Pur inquadrato in un’ epoca storica realmente esistita, il 1600, i “Promessi Sposi” progetta personaggi inventati e fantasiosi che ricalcano comunque usi, costumi, sentimenti appartenenti essenzialmente al contesto storico di riferimento (il 1600 lombardo segnato dalla dominazione spagnola). “L’opera d’arte deve avere il vero per soggetto, l’utile per iscopo e l’interessante per mezzo”. In queste poche righe, che hanno in Manzoni il loro autore e artefice, sono contenute tutte le ragioni della scelta del romanzo storico partorite dal nipote dell’illuminista Cesare Beccaria.
In primis l’opera d’arte, per essere considerata realmente tale, deve saper parlare in qualche modo di una “storia” accaduta che ha un suo fondamento storico/esistenziale razionale. In secondo luogo, l’obiettivo di tale opera d’arte deve essere connesso alla sua utilità pratica.
Il romanzo de “I Promessi Sposi” ha così un intento pedagogico e formativo da non sottovalutare: vuole formare l’uomo comune e indirizzarlo verso una meta sigillata dalla presenza sempre attiva della Provvidenza. Infine, l’opera d’arte deve risultare interessante, cioè in grado di provocare un certo inter-esse. La storia di Renzo e Lucia è la storia di due amanti modesti socialmente. Manzoni parla e vuole parlare di gente umile, di gente comune. Essi incarnano due mentalità del XVII secolo. Renzo e Lucia non sono semplicemente due protagonisti umili e “quotidiani” rinchiusi in un determinato contesto storico, ma sono in realtà due uomini senza tempo, senza storia. Renzo e Lucia siamo noi, con le nostre peripezie, le nostre nostalgie, le nostre crisi, le nostre promesse. Renzo e Lucia sono due esseri umani che percorrono il teatro della vita, quella stessa vita che Manzoni etichetta come “un gran segreto”.

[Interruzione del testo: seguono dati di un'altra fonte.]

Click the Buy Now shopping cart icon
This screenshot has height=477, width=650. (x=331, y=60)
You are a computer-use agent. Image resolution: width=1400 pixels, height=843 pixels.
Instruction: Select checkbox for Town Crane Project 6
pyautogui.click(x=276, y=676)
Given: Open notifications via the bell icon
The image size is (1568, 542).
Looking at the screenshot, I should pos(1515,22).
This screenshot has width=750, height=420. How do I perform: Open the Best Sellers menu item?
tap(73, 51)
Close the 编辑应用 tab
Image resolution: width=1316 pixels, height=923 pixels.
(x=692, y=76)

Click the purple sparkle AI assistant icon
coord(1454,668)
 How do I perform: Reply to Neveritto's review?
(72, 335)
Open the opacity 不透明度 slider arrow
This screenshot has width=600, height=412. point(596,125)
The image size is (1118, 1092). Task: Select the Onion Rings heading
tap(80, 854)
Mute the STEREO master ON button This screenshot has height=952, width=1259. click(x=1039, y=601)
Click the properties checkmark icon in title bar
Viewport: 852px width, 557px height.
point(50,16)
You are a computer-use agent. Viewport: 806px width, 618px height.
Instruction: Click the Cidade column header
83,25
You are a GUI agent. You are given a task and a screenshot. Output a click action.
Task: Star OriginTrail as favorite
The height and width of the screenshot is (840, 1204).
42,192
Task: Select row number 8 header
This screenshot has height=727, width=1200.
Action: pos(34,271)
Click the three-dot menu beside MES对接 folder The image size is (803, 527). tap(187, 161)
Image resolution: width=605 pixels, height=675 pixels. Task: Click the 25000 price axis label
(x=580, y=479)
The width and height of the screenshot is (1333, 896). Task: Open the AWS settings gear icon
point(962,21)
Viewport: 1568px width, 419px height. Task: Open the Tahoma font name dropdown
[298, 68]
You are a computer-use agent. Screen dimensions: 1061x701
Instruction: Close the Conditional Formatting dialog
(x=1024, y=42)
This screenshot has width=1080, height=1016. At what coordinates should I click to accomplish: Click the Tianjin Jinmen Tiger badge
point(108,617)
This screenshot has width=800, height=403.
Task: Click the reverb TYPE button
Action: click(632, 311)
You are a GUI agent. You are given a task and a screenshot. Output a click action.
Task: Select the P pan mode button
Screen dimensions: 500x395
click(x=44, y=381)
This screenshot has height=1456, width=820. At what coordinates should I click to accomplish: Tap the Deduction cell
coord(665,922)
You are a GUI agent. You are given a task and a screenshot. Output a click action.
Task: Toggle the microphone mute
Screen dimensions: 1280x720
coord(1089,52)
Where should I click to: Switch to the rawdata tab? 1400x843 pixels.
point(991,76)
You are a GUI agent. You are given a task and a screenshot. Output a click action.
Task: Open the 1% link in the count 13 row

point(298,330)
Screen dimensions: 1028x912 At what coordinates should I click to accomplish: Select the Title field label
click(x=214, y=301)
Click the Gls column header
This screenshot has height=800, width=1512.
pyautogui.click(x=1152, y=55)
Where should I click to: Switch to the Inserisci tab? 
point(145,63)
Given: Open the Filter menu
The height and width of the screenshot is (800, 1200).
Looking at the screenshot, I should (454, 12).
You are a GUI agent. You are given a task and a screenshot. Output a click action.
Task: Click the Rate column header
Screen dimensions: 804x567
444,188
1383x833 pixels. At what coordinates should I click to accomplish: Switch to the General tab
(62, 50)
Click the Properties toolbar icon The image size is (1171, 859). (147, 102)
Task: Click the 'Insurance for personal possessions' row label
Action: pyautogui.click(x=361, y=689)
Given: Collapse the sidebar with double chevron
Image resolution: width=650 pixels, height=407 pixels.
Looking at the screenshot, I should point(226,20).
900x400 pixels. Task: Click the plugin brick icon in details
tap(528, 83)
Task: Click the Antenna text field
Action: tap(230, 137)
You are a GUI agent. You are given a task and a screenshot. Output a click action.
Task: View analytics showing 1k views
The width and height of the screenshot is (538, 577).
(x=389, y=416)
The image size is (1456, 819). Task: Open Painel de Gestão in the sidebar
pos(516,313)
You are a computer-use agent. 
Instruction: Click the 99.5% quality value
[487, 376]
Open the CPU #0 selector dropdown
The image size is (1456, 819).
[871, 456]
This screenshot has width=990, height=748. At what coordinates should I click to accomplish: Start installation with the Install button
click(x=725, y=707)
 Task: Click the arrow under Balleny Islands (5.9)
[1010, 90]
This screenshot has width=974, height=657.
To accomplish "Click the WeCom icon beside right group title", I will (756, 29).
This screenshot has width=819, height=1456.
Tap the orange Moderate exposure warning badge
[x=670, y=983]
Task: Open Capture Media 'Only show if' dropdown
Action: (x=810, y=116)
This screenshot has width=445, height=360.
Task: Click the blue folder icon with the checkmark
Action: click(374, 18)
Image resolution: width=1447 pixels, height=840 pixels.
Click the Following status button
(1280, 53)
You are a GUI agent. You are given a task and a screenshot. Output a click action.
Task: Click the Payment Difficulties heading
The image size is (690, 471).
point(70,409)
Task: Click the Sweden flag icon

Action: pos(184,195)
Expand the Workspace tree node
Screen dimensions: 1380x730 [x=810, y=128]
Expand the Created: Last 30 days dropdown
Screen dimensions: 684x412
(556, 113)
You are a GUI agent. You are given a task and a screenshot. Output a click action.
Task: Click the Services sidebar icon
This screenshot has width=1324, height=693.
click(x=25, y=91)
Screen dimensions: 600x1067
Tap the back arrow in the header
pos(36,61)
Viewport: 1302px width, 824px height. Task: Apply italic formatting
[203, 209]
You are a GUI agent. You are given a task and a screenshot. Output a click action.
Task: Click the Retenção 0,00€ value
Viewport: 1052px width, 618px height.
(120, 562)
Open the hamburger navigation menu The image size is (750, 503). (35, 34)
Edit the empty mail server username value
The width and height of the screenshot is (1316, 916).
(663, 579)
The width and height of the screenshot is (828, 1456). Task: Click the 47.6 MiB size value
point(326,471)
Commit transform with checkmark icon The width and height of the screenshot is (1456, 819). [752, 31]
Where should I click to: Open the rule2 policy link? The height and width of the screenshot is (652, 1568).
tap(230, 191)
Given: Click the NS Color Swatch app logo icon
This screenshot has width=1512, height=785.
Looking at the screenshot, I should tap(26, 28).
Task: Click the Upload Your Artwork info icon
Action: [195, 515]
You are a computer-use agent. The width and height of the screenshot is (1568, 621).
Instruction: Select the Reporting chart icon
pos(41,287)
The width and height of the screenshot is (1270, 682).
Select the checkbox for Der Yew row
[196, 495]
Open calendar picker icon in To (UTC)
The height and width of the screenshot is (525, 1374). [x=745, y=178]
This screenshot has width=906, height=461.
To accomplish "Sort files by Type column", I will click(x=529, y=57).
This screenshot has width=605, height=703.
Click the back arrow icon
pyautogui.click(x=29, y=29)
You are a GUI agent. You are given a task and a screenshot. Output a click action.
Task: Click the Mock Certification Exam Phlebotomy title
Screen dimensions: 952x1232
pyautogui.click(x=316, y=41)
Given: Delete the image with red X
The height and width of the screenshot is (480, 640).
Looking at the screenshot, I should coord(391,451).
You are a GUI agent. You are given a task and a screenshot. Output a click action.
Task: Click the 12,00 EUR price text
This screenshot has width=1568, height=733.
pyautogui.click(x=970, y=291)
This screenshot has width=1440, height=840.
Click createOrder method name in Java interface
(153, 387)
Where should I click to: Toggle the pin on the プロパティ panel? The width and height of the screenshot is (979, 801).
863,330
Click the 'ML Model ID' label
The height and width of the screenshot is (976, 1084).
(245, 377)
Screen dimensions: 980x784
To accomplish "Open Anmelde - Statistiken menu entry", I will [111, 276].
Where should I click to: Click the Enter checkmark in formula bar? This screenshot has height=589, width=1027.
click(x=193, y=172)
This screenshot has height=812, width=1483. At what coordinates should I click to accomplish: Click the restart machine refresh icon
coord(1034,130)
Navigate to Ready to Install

Una vita che presenta una profondità, un tragitto, un senso, un destino. Una vita destinata, con l’aiuto della “metafisica” Provvidenza, a piegare e distruggere il Male (Don Rodrigo) e le sue terribili manifestazioni (i Bravi). Un Male che alla fine del romanzo storico precipita e cede il posto al Bene, all’Amore. Proprio quell’Amore che sembrava irraggiungibile all’inizio, alla fine diverrà puro, vero, Storia. E’ non è neppure un caso il fatto che Manzoni faccia riferimento ad un’epoca storica italiana di dominazione. Infatti, egli si pone come l’autore di un’opera che ha come scenario una fetta di Italia dominata da pesti e presenze straniere. Uno scenario che, nel momento in cui egli scrive “I Promessi Sposi” (due secoli dopo dal tempo in cui è ambientato), non appare per nulla essere cambiato.